J Infect Public Health. 2026 Mar 7;19(5):103194. doi: 10.1016/j.jiph.2026.103194. Online ahead of print.
ABSTRACT
Enterotoxigenic Escherichia coli (ETEC) commonly causes diarrheal disease, but little is known about the contribution of asymptomatic carriers to foodborne outbreaks. We investigated an ETEC outbreak at a 760-bed hospital in South Korea in June 2024. A confirmed cases were defined as an individual with ETEC detection by PCR and gastrointestinal symptoms or fever. We screened all 61 food handlers for ETEC regardless of whether they had symptoms, and we sampled environmental surfaces and preserved food items. Of 1606 employees, 77 met the symptomatic case definition. The most frequent symptoms were diarrhoea (98.7%), abdominal pain (87.0%), and fever (28.6%). Cold buckwheat noodles were identified as the probable vehicle in multivariable analysis (adjusted OR=3.00, 95% CI 1.34-6.55, p = 0.006).

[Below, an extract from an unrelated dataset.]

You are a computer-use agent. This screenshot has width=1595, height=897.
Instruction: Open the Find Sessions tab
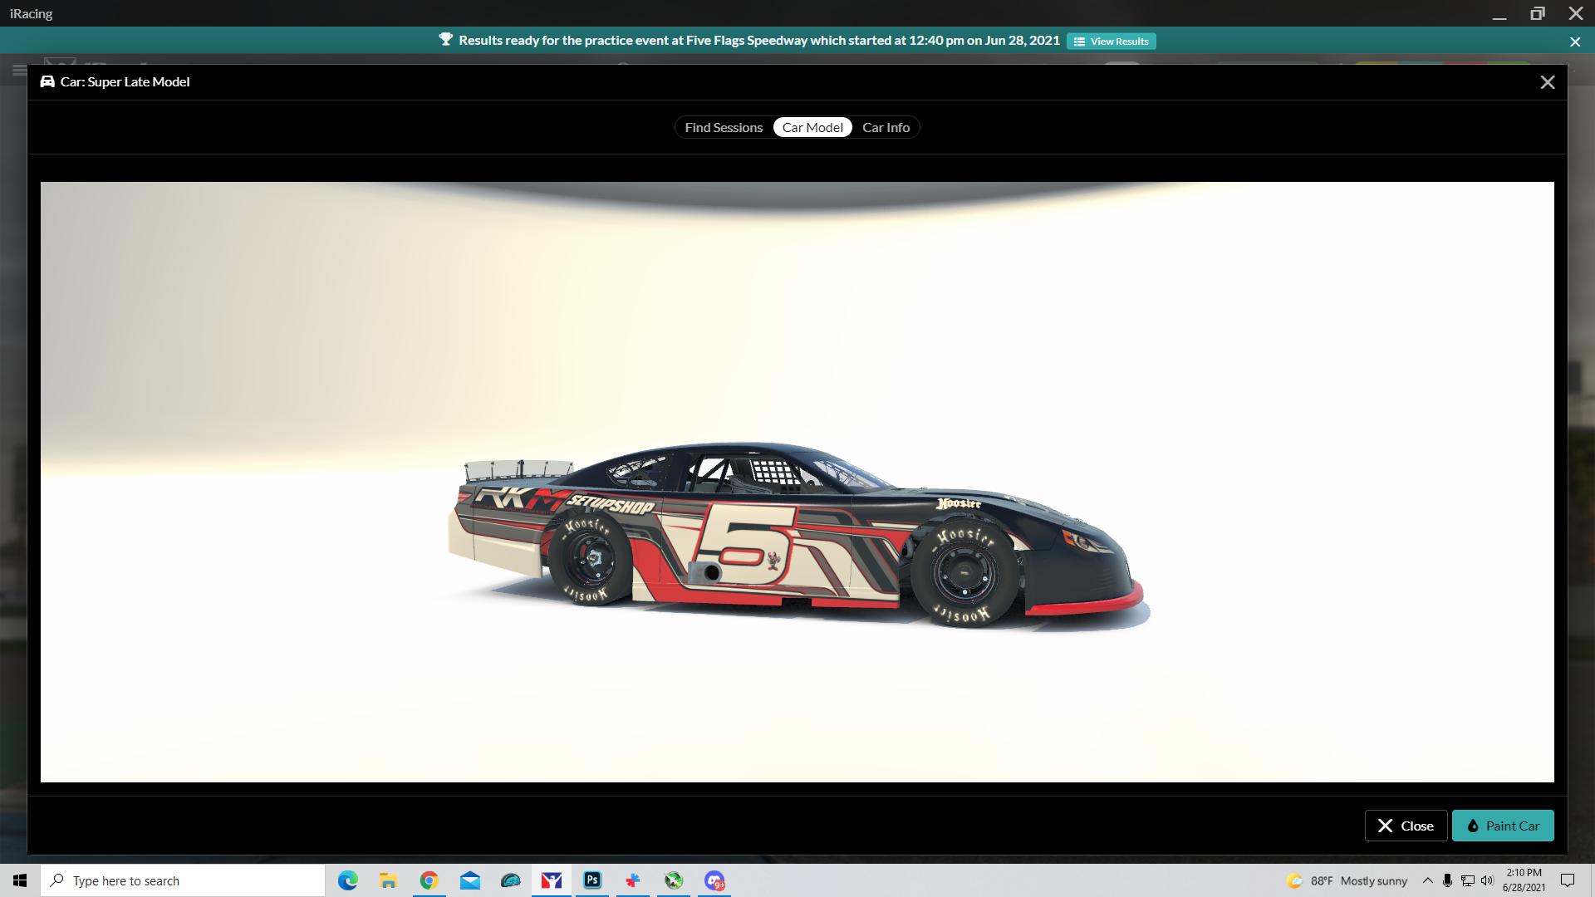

ETEC was not recovered from any environmental or food samples. Among 61 food handlers, 13 asymptomatic cases were identified. (21.3%, 13/61) and only two of them had eaten cold buckwheat noodles. Kitchen inspection revealed inadequate handwashing station capacity. A 21.3% asymptomatic carriage rate among food handlers point to a contamination route that symptom-based screening would miss. Strict hand hygiene is especially important when handling cold dishes without further heat treatment.